リリアナは更に机の引き出しからネックレス型の魔道具を取り出した。ペトラに呪術を教わり始めてからずっと、勉強の一環として魔道具作りにも精を出している。今手にしている魔道具は、その内の一つだった。単に魔道具の解説書にある図面をなぞるだけではなく、複数の効能を発揮できるよう組み合わせたり新たに考案したりもしている。ペトラほど呪術の才能はないのか、それとも経験のせいなのか、物になる案は少ない。だが、いくつかは新たな効能が付与された魔道具も完成していた。
「お嬢様」
部屋の扉を叩いてマリアンヌが入って来る。リリアナは振り返る。マリアンヌの真後ろに、透明な鳥が浮かんでいるのが見えた。
「お言葉に甘えて、今から行って参ります」
〈ええ、気を付けてね。長い旅路ですもの、このペンダントを付けて行ってくださらないかしら〉
リリアナはマリアンヌに魔道具を差し出した。予想外だったのか、マリアンヌは目を丸くする。受け取ってまじまじと見つめていたが、やがて破顔した。疲労がにじみ出ていた顔に、わずかに柔らかさが戻る。
「まあ、素敵なペンダントですね。有難うございます、お嬢様」
〈気になさらないで。貴方の身を守るものですから、ずっと身に着けて頂けると嬉しいわ〉
マリアンヌはリリアナの言葉を受けて、ペンダントを付ける。簡素な意匠のペンダントは、どのような服装にも合う。マリアンヌは再度リリアナに礼を述べると、慌ただしく部屋を出て行った。見送ったリリアナは、部屋の扉を閉めて椅子に腰かけた。
「出ていらっしゃいな、アジュライト」
居るのでしょう、と言うと、寝台の影に隠れていた黒獅子が姿を現す。その姿を見てリリアナは微笑を浮かべた。
「隠れていらしたの? 他の方に貴方の姿は見えないのに」
『気分の問題だ』
リリアナの指摘を受けて、アジュライトは憮然と答える。その様が面白くてくすくすと笑いながら、リリアナは笑みを残した目でアジュライトの背中部分に目をやった。
「今日は翼はしまっていらっしゃるのね」
『邪魔だからな』
「便利ですのね」
収納可能な翼とは珍しい。素直に感心したリリアナを面白そうに見やって、アジュライトは先ほどマリアンヌが出て行ったばかりの扉に顔を向けた。

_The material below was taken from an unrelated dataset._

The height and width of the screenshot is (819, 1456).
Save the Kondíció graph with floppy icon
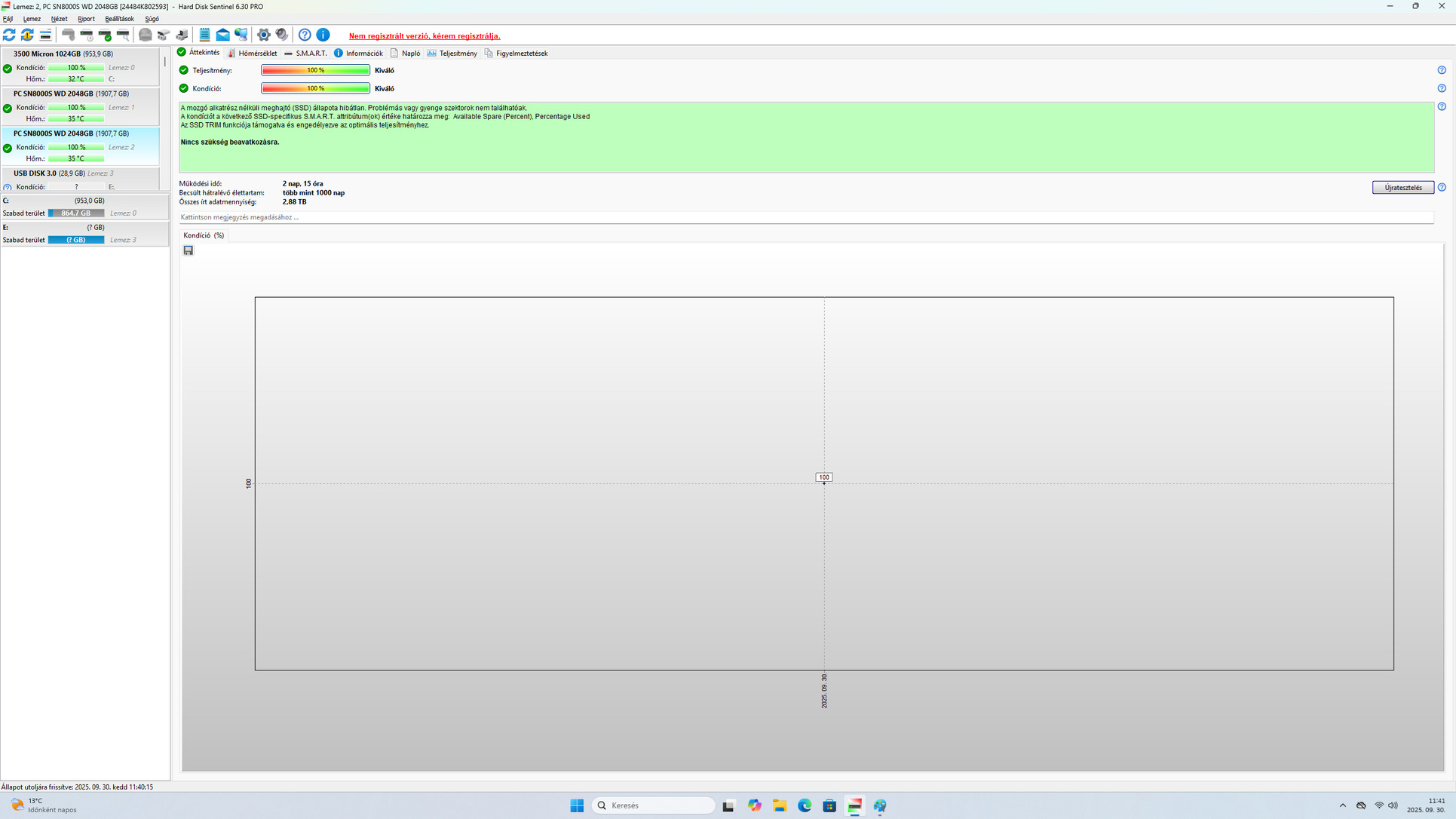click(189, 250)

『あの女にくれてやったのは魔道具だろう? 結構な効能が付与されていたようだが』
「あら、お気付きになりましたのね」
くすりとリリアナは笑みを零した。アジュライトは呆れた視線をリリアナに向ける。言葉にはしないものの、分からないはずがないだろうとでも言いたげだ。
「仰る通りですわ。居場所の特定、魔術と武術問わず攻撃された際の防御、治癒、更にはそれでもなお安全を確保できない場合のわたくしへの通達、合計で四つの効能を付与しておりますの」
『過保護だな』
「そうでしょうかしら?」
おっとりとリリアナは頬に手を当て小首を傾げた。アジュライトは面白そうにリリアナを見上げる。
『随分と、あの小娘を気に入っているらしい』
「気に入る――そうかもしれませんわねぇ」
だが、リリアナは他人事のような言い方しかできない。アジュライトは不思議そうに目を瞬かせたが、リリアナは笑みを浮かべるだけでそれ以上言葉を口にしようとはしなかった。

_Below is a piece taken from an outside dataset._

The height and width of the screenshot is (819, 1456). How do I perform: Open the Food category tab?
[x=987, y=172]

――確かに、リリアナはマリアンヌを気に入っているのだろう。
ジルドやオルガ、そしてペトラやベンも大切だ。彼らに何かあれば手助けをしてやろうという気持ちは、確かに存在している。仮に、親が危篤だからしばらく休暇を取りたいと申し出たのがマリアンヌでなくともリリアナは許可を出した。必要と判断すれば、マリアンヌに与えた魔道具をその者にも渡しただろう。だが、その気持ちと打ち捨てられた猫や犬を助けることに、差があるようには思えなかった。
勿論、全ての命を救えるわけではない。切り捨てなければならない場合もある。その時、リリアナは一切の躊躇いもなく見放すことができるだろう。ただ、極力そのような場面を作るべきではないと、リリアナは学んでいた――それが、上に立つ者の使命だから。
そして、そんなリリアナはきっと、マリアンヌのようにはなれない。
親が危篤だと報せを受けても、リリアナは動転することもなく平然と受け入れる。そして、たとえその結果親が死んだとしても、涙の一滴も零さない。ただ、一つの命が儚く消えたのだと、事実だけを受け入れるだろう。